Au-delà d'un tel constat, la question qui se pose est celle de la forme que prendra le changement politique en Egypte, en Tunisie et ailleurs ? Le choix qui se pose n'est pas seulement celui qui opposerait démocratie libérale de type occidental et régime ultra-autoritaire. Les jeunesses de la région sont libérées du bagage psychologique du défaitisme des années 1940-1960. Elles aspirent à de grandes réalisations pour elles-mêmes et pour leur pays, et sont fières de leur passé historique et culturel. Elles sont par ailleurs bien connectées grâce aux réseaux et médias sociaux, qui leur permettent de s'inspirer et de s'aider les unes les autres dans leurs luttes respectives.
L'unité affermie qui est palpable aujourd'hui dans le monde arabe pourrait bien annoncer l'émergence d'un nouveau cadre de référence culturel et politique fondé sur un mélange de néo-panarabisme et de néo-panislamisme. En effet, si la rue arabe réclame des réformes politiques, ce n'est pas forcément l'établissement d'une démocratie libérale de type occidental qu'elle souhaite. Le défi pour l'Occident est aujourd'hui de permettre aux peuples de la région d'être les artisans de leur propre futur, et de choisir eux-mêmes les solutions qui leur paraissent authentiques. Les réformes doivent prendre en compte la culture et l'histoire locale afin d'être adaptées, abordables et acceptables, mais elles doivent aussi remplir un certain nombre de critères globaux de bonne gouvernance qui permettront à ces pays de s'engager dans une coopération morale et politique durable au sein du système international.

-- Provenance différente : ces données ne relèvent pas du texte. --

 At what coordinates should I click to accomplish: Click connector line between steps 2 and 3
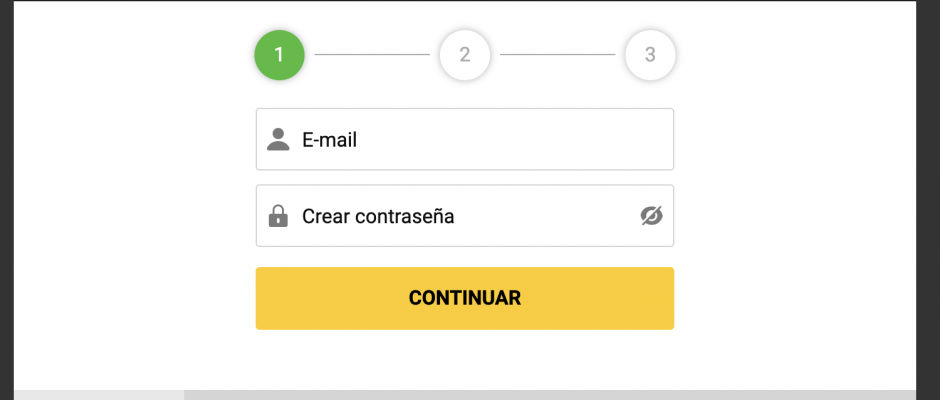point(558,55)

Évolution progressiste endogène
Que l'Occident peut-il faire pour accompagner les pays d'Afrique du Nord et du Moyen-Orient dans leur transition ? Il est impératif que, quelque soit la forme que les changements prendront, ils soient initiés de façon endogène. Toute tentative par les gouvernements occidentaux d'imposer leur préférences aux dépens de principes de gouvernance endogènes adaptés à la culture locale ne pourra que conduire à l'instabilité. Les élites politiques considèreront ces manœuvres comme une façon d'établir un contrôle et une influence extérieure, les intellectuels les taxeront d'hégémonie culturelle, étant donné la perception répandue dans le monde arabe d'un Occident hostile et méprisant à l'égard de la culture arabo-musulmane et de sa place dans l'histoire, et l'opinion publique les interprètera comme une tentative de désislamiser le monde arabe.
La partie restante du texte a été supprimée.